Model-based Policy Optimization using Symbolic World Model
Andrey Gorodetskiy, Konstantin Mironov, Aleksandr Panov
TL;DR
The paper addresses sample inefficiency in robotics by introducing a transformer-generated symbolic world model for model-based policy optimization. A collection of per-coordinate symbolic expressions, refined with BFGS, enables short synthetic rollouts that train a SAC policy, yielding improved data efficiency over model-free baselines and several MBPR methods in simulated tasks. The approach emphasizes interpretability of the dynamics and demonstrates performance gains on continuous control problems, while acknowledging scalability and inference challenges for high-dimensional systems. Overall, it suggests a promising direction for combining symbolic regression with MBRL to achieve data-efficient, interpretable control in robotics, with future work aimed at scalability and integration with more dynamic modeling components.
Abstract
The application of learning-based control methods in robotics presents significant challenges. One is that model-free reinforcement learning algorithms use observation data with low sample efficiency. To address this challenge, a prevalent approach is model-based reinforcement learning, which involves employing an environment dynamics model. We suggest approximating transition dynamics with symbolic expressions, which are generated via symbolic regression.
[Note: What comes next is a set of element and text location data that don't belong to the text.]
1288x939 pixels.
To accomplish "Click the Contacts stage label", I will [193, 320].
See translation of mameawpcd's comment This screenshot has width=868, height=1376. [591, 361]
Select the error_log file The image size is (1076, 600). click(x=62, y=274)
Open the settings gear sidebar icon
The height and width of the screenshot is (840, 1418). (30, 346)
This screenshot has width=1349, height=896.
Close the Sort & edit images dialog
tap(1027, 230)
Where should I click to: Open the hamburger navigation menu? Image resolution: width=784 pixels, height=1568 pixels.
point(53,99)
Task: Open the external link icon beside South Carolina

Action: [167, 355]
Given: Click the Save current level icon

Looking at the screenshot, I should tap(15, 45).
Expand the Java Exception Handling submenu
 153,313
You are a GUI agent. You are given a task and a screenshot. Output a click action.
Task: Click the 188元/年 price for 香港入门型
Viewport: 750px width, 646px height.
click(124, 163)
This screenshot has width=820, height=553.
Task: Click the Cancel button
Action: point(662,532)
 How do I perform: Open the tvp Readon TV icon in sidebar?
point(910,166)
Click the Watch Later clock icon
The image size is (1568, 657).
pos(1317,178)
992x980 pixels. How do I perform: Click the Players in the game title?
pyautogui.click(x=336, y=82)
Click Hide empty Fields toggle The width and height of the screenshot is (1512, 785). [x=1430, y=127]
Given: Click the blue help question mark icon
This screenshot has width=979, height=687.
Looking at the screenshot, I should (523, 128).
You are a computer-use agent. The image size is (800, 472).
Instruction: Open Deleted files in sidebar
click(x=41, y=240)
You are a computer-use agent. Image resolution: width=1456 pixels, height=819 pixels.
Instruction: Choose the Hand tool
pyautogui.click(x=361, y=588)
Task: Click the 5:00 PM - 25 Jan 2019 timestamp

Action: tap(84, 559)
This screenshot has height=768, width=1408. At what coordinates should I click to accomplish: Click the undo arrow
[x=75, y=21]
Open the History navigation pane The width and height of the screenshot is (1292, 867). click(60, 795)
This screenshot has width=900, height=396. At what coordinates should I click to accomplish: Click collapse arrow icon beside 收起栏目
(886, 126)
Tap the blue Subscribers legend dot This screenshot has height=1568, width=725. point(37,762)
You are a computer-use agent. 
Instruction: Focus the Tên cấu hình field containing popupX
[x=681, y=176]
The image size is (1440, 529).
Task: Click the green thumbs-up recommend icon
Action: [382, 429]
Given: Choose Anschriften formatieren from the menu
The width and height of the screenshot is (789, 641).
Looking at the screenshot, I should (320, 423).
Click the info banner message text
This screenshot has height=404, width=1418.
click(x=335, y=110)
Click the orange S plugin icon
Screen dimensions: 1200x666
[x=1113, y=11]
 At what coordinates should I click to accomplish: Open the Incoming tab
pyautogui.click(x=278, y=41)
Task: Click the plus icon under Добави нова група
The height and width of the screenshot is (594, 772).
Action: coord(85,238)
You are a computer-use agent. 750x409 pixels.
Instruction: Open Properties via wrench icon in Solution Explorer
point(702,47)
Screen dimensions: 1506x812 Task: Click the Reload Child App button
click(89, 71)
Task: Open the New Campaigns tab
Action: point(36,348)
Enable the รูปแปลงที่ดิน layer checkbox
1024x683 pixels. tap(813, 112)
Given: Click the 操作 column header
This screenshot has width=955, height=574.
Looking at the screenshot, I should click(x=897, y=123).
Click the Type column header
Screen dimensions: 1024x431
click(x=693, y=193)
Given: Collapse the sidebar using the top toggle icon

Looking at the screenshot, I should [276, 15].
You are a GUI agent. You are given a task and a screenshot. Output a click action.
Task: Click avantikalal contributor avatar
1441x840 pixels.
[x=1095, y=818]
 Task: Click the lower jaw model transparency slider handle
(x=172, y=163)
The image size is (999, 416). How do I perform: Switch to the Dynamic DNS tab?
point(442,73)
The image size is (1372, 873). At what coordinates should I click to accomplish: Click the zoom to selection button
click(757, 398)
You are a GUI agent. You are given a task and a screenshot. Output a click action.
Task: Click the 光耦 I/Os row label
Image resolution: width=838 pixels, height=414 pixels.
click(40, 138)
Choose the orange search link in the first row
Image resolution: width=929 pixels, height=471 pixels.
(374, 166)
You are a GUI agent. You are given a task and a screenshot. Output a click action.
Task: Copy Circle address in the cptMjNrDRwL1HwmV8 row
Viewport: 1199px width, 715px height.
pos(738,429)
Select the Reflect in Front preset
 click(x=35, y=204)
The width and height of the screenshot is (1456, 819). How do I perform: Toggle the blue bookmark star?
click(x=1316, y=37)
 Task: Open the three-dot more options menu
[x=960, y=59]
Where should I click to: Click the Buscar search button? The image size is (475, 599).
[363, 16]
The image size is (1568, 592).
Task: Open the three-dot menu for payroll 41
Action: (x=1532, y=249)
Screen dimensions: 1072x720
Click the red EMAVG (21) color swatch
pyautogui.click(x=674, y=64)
Approximation of a mechanical system with a symbolic model has fewer parameters than approximation with neural networks, which can potentially lead to higher accuracy and quality of extrapolation. We use a symbolic dynamics model to generate trajectories in model-based policy optimization to improve the sample efficiency of the learning algorithm. We evaluate our approach across various tasks within simulated environments. Our method demonstrates superior sample efficiency in these tasks compared to model-free and model-based baseline methods.